Decades of segregation.
And now?
Incarceration.
By any measure—jobs, education, income and prison population—America’s blacks are excluded from mainstream life—where you and I live.  Drive up and down this nation’s Division Streets (Chicago’s aptly named black ghetto) and you’ll see black males, hanging out with no place to go.  Trump’s uneducated, white, male, lower-class voters are determined to keep their feet firmly planted on black necks.
Has there been progress?
Oh, how we love to remind ourselves of the Blacks’ March to Equality.
Really?
Gunnar Myrdal’s “An American Dilemma” had—and still has—it right—our biggest challenge is “the Negro problem.”  Written in 1944!
Roe v. Wade was a big help, in 1973—a peace dividend proffered by the great Minnesotan Harry Blackman [of the Supreme Court].  It reduced the population of black males and resulted in a big drop in street crime 17 years after its declaration.
It seems beyond us to do the right thing when it comes to race.  And even our President doesn’t seem to get it—witness his comments on the July 2016 shootings and his reaction to the abuse of a Harvard prof (black male) by a white police sergeant.  Obama invited them to a kumbaya moment in the White House and turned the abusive cop into a big hero to his colleagues.  He’d put an uppity black in his place!
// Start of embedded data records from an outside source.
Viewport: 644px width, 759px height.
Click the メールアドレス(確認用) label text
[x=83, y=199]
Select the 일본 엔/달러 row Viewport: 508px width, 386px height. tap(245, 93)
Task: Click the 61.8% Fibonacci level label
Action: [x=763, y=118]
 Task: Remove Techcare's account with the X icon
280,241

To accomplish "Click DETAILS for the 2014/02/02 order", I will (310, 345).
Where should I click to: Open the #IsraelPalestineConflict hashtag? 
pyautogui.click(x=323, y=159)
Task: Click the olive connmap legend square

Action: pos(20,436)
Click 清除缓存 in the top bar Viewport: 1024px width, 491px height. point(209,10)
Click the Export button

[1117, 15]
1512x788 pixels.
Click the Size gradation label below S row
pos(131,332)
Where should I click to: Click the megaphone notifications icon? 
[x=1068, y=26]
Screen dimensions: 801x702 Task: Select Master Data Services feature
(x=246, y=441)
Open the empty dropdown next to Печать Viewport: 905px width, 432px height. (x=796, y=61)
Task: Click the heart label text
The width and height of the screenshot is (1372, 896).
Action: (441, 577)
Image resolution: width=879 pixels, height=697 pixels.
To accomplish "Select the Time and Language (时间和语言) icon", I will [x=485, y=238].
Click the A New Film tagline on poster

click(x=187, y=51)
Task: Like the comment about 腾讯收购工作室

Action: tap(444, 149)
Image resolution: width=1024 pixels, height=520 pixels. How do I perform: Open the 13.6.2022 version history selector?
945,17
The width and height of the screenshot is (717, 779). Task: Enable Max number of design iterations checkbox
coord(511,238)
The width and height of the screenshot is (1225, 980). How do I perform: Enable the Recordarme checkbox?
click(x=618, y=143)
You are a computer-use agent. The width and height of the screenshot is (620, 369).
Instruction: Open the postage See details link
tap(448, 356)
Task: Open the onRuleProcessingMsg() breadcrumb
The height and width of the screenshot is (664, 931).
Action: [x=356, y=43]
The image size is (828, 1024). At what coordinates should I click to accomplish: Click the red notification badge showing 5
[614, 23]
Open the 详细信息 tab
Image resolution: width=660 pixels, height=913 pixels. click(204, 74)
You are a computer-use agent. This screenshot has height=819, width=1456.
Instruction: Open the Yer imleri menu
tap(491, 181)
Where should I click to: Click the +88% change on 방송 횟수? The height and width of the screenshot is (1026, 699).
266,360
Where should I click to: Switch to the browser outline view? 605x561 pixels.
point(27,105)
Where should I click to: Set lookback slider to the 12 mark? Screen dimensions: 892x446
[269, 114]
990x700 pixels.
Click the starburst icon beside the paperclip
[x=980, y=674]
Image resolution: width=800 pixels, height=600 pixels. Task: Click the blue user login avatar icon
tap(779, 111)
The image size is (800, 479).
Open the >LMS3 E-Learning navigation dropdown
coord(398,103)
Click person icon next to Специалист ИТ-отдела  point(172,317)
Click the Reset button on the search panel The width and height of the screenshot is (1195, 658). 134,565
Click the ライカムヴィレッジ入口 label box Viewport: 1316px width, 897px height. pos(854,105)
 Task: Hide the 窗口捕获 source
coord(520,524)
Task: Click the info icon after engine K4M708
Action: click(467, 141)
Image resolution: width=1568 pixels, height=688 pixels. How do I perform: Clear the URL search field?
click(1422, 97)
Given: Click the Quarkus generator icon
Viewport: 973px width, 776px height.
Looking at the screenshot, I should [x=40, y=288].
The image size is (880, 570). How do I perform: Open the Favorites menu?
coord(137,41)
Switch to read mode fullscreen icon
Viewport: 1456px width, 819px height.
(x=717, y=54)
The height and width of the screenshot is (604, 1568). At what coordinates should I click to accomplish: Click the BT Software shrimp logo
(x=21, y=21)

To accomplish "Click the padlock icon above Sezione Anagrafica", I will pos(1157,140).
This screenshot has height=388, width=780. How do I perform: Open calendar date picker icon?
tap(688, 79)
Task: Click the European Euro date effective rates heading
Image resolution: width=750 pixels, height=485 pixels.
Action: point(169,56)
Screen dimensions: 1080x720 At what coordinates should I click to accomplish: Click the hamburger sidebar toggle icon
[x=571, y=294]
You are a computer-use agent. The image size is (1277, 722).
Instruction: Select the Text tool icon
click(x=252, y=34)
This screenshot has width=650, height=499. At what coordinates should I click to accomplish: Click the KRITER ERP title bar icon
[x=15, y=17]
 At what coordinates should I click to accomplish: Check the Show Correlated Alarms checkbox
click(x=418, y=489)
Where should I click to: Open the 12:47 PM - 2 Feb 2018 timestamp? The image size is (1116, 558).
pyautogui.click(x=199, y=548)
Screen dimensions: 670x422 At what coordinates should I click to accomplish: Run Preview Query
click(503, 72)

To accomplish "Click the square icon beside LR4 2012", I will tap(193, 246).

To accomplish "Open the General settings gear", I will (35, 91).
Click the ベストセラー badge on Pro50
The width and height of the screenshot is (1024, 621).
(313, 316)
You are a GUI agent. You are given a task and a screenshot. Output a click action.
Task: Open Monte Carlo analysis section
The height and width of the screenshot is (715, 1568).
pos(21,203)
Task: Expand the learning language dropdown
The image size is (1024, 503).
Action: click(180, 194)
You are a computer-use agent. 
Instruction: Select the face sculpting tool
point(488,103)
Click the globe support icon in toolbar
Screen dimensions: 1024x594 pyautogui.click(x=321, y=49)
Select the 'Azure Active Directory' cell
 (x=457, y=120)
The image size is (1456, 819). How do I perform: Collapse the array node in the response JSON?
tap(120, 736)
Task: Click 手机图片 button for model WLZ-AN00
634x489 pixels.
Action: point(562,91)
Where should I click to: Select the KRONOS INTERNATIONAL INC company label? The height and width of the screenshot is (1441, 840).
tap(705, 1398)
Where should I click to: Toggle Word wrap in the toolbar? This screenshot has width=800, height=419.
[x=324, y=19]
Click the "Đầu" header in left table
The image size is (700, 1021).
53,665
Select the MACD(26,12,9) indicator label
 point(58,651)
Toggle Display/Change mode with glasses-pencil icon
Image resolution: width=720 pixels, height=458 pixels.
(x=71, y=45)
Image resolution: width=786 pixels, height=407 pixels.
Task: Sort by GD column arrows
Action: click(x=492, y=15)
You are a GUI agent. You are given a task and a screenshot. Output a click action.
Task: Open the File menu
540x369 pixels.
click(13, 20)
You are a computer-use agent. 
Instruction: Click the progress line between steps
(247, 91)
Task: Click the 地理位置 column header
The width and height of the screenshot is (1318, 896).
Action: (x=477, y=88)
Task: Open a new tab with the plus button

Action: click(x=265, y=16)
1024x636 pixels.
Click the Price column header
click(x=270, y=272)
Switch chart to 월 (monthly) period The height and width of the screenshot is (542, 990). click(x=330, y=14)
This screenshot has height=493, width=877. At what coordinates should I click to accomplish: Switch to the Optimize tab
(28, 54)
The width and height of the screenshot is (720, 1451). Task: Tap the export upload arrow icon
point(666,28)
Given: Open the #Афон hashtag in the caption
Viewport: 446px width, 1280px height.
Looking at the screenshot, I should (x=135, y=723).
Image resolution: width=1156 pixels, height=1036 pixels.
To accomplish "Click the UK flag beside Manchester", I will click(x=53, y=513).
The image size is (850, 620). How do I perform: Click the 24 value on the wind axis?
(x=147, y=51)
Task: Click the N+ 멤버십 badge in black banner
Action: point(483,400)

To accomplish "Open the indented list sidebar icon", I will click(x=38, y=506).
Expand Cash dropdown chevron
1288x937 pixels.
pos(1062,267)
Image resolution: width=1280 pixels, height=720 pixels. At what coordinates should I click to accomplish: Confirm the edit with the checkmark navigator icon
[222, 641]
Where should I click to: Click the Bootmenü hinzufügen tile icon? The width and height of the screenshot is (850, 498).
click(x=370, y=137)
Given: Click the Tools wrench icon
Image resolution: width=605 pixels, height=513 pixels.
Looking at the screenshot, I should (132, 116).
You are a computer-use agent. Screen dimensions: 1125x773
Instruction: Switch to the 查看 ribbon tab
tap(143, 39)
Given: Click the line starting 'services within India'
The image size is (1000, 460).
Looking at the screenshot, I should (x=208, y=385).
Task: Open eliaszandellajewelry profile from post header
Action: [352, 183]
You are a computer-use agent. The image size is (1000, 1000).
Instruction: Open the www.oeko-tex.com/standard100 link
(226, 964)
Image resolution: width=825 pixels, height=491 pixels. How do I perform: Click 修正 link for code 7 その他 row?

Our Governor Dayton had it heroically right when he said, of a black male shot dead by a cop, that he’d “be alive today if he’d been white.”
Brave words.
And on and on.
Doing the right and decent thing eludes us.
People ask me—to cite G and S again—What’s to be Done?
The issue transcends police-black male relations.
The issue is racism.
I want President Obama to convene a national commission on race.  This should generate a desperately needed debate.  The Veep could chair it if we can deflect him from attending weddings and funerals.
So, to those asking, this geezer’s suggestion is to generate debate.